Finite presentation of the subgroup G ⊂ SL2(C) generated by X=βα, Y=α^{-1}γ, Z=β^{-1}γ^{-1}

Prove that the subgroup G of SL2(C) generated by X = βα, Y = α^{-1}γ, and Z = β^{-1}γ^{-1} admits the following finite presentation (equivalently stated in two forms): either G = ⟨X, Y, Z | XXX = yXyX = yzYX = YzzX = yZxYzX = −I⟩, or equivalently G = ⟨X, Y, Z | ZxxYXXX = yZyZYYzYX = ZZxZYzXzX = I, XXX = yZxYzX = yXyX = −I⟩, where I is the 2×2 identity matrix and −I is the diagonal matrix with −1 on the diagonal.

Background

After introducing X = βα, Y = α^{-1}γ, and Z = β^{-1}γ^{-1}, the authors paper the subgroup G they generate inside SL2(C), motivated by connections to tiling relations and double-dimer monodromies. Computational searches enumerate short identity words and reductions derived from tile boundaries, leading to a small candidate set of fundamental relations.

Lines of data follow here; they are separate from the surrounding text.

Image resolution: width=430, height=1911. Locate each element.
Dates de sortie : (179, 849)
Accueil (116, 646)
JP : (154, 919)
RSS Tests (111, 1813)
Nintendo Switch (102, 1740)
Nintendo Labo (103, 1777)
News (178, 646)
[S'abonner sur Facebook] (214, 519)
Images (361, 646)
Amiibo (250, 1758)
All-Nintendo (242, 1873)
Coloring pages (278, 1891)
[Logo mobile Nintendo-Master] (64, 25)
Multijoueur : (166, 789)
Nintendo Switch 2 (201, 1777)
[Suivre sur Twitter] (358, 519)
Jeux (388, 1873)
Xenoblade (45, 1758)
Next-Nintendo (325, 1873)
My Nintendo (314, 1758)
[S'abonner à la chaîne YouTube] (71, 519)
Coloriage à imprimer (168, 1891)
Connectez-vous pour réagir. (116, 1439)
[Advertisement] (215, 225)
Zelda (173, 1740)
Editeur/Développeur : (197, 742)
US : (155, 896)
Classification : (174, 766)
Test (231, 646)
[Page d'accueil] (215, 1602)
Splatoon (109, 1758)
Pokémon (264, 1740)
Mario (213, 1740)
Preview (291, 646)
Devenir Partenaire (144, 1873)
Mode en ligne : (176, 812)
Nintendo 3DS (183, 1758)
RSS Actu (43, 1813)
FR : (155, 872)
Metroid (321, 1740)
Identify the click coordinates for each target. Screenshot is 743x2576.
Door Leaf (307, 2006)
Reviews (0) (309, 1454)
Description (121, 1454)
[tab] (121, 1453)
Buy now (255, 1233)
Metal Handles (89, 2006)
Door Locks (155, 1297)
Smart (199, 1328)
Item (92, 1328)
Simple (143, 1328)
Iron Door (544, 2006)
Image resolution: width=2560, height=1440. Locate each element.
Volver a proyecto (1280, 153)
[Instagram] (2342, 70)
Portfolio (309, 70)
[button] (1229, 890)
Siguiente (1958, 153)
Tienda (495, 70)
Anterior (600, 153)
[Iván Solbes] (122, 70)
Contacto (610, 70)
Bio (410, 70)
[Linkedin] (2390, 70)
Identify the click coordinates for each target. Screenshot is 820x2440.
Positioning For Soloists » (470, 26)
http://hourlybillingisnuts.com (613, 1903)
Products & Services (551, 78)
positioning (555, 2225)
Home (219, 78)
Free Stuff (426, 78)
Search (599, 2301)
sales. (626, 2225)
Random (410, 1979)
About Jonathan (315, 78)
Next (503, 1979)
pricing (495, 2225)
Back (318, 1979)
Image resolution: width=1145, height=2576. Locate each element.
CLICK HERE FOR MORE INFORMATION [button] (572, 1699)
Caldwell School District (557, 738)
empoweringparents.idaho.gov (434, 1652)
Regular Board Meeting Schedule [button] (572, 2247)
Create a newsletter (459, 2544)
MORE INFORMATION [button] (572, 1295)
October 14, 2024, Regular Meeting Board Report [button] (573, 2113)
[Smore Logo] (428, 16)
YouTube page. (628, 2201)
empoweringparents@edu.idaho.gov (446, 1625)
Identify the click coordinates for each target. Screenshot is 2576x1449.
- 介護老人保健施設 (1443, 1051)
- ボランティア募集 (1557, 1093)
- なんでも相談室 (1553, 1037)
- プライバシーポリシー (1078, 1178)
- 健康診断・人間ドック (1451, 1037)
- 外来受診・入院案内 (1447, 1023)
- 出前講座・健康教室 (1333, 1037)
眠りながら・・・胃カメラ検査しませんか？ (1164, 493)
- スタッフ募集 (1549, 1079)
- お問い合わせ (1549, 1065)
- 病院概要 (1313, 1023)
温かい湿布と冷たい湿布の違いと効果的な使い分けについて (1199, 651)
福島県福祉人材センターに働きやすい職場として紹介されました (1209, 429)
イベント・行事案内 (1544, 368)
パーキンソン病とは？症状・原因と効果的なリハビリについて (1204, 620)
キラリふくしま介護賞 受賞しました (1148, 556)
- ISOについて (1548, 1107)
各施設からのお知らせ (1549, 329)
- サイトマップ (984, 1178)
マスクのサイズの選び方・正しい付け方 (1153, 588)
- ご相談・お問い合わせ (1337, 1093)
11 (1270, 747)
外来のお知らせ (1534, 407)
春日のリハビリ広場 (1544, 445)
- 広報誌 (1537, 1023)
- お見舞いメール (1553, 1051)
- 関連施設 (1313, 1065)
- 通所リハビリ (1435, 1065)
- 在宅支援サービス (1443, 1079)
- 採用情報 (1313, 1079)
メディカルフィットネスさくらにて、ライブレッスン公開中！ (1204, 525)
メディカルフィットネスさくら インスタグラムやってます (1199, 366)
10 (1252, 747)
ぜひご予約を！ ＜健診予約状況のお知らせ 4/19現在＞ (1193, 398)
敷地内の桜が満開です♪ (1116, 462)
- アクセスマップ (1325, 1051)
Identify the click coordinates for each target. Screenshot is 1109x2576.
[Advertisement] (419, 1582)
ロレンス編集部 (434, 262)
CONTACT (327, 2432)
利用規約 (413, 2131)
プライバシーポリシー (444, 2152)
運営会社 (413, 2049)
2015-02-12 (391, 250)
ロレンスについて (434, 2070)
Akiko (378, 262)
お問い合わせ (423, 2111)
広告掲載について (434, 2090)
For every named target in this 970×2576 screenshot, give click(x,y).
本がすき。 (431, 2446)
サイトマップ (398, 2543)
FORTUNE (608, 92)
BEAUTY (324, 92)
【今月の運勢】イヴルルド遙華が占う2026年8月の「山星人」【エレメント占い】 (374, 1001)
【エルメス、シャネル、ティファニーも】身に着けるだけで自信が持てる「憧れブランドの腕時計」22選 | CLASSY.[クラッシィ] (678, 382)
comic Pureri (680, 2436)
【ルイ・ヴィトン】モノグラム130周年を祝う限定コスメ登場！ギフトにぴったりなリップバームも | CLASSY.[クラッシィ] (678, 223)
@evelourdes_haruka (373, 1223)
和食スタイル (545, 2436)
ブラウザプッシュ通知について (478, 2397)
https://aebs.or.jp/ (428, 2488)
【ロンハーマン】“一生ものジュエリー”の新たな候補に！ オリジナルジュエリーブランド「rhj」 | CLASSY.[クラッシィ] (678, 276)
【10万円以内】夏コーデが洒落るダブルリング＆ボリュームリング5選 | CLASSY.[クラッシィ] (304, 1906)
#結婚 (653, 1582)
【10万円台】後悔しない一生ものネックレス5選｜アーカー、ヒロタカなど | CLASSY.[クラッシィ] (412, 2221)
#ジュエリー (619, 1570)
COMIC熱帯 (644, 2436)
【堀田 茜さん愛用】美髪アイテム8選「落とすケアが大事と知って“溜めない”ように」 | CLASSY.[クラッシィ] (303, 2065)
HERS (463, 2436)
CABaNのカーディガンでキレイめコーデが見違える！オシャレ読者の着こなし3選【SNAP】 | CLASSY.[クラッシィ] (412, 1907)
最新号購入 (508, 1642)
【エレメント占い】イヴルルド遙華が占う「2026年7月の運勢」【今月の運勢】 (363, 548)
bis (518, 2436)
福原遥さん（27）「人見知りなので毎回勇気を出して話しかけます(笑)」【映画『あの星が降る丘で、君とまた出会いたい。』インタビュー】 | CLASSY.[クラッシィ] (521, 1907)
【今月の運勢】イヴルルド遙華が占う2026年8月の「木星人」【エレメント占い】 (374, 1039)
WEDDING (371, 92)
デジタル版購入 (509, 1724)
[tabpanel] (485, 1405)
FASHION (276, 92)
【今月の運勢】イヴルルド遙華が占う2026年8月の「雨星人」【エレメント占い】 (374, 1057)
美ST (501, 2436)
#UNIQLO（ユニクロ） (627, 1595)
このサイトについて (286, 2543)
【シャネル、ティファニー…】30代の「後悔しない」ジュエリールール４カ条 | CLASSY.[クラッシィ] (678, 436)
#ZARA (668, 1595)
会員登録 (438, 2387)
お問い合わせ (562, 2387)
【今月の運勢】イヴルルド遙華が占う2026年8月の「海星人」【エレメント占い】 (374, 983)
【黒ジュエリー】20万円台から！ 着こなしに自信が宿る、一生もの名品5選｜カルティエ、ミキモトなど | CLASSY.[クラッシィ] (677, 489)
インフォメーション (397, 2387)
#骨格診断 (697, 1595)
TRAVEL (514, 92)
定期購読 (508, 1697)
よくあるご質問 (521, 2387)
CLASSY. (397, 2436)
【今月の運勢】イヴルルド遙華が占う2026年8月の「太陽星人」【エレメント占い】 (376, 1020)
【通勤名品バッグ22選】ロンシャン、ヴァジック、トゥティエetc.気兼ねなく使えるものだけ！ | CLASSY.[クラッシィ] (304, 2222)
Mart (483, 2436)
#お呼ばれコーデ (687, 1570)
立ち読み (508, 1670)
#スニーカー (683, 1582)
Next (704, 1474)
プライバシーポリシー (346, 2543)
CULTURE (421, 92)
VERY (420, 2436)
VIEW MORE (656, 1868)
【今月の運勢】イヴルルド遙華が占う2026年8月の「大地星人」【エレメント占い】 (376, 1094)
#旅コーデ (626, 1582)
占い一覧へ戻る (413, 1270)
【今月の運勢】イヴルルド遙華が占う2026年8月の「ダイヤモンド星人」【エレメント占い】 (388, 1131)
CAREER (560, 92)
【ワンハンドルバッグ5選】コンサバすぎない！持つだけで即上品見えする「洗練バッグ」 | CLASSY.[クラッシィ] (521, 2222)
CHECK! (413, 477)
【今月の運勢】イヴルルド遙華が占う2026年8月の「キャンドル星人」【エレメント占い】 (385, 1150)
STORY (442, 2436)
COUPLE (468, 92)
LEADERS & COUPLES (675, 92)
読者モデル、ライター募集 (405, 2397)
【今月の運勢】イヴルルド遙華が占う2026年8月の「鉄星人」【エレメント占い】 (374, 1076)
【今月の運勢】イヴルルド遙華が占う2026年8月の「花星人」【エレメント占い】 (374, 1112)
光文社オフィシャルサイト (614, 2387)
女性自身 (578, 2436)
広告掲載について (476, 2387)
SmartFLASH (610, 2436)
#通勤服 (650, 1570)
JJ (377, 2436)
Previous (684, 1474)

These reductions suggest that all necessary relations can be captured by a finite set corresponding to halves of bone and snake relations (and certain closed-loop relations such as the barbell and 2×2×2 region). Based on this evidence, the authors conjecture the explicit finite presentation above, given in two equivalent forms.